At the US Social Forum there was a curious brouhaha, which has been fairly widely reported on the web, over a workshop organized by the vehemently pro-Israel group Stand With Us. As a workshop on LGBTQI rights in the Middle East it looked as if it would fit right in with the Social Forum’s worldview, until it became seen as a way to extol the virtues of Israel compared to its neighboring states and thereby justify Israel’s occupation. It was canceled, with this explanation by the USSF. Stand With Us objected. If you want to know more about Stand With Us, Tikkun ran an article last September by David Theo Goldberg and Saree Makdisi, The Trial of Israel’s Campus Critics, that was strongly critical of it.

This workshop seemed to me to fit in the same ballpark with those rightwingers who have fought against feminist and GLBT rights all the way, right up to the point when the defense of them as proving the quintessential goodness of Western civ becomes a handy weapon to wield against Islamic immigration to the West or against rightwing Islam. This strategy is more common in Europe (where it was pioneered by the late Pim Fortuyn), but in the US can be seen in the way the American Enterprise Institute became the protector of Ayaan Hirsi Ali, the Somali Dutch feminist and Islamophobe, about whom I wrote in Tikkun a while back.

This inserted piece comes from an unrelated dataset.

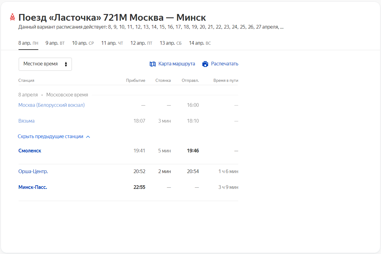Screen dimensions: 381x254
Task: Expand the timezone selection combo box
Action: click(x=45, y=64)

I find the cynicism of this U turn from opposing feminist and GLBTQ rights to extolling them nauseating or hilarious, depending on my mood. But seeing that it’s the Fourth of July let us remember that just about all the things we have to celebrate about today’s United States (the nation state as opposed to the land) — like the Constitution, republican instead of monarchical government, abolition of slavery, extension of the franchise, civil rights for all as have them so far, laws for the safety of food, medicines and workplaces, laws for ecological protection, communal efforts to prevent destitution (e.g., social security), for a start — were originally opposed by conservatives, before all of them (in the case of the Constitution) or some of them (in the case of social security and Medicare) saw that these innovations were worth celebrating and conserving. Michael Lerner wrote about this last week here and is having an Interdependence Day Celebration today in a local park. It was nice to see our friend Shane Claiborne pick up this theme on HuffPost too in a different way, in a piece called “This July 4th, Let’s Celebrate Interdependence Day.”

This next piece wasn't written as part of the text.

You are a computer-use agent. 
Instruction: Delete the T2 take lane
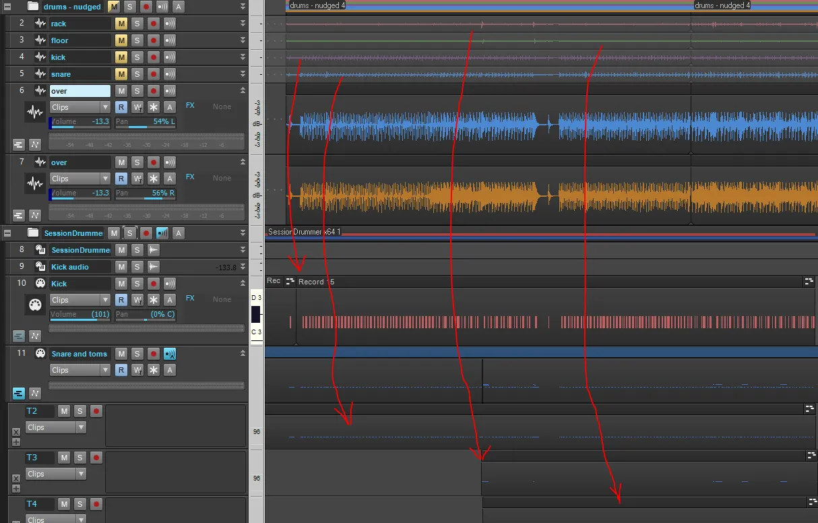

Back to the Stand With Us workshop at the USSF. Don Cohen was preparing an article for The Jewish News on this brouhaha and I had expected to be able to link to it before now, but I haven’t seen it appear yet. I asked Michael Lerner about this issue and he gave Don this well-balanced statement:

Israel deserves strong commendation and appreciation for being the most advanced country in the Middle East with regard to women’s rights and gay rights, and on these issues way ahead of many other countries all around the world. None of that is a reason to stop critiquing Israel’s oppression of the Palestinian people, its systematic denial of human rights in the West Bank and Gaza, its “targeted assassinations” of “suspected” Palestinian “activists,” its holding in prisons and outdoor detention camps thousands of Palestinians without ever being charged must less getting a jury trial, and its collective punishment to enforce its unjust occupation of the West Bank and blockade of Gaza. These are sins which are not erased either by the good record Israel pursues on women’s or GLBTQ rights nor by human rights violations from Hamas.

The only way we will have an Israeli state in existence for future generations (of liberals and conservatives) to celebrate is if the conservative penchant for playing hardball against the Palestinians today is replaced by empathy, repentance, and the enacting of the two state solution with full rights and equity for all. Progressive victories today are what give conservatives something to celebrate tomorrow.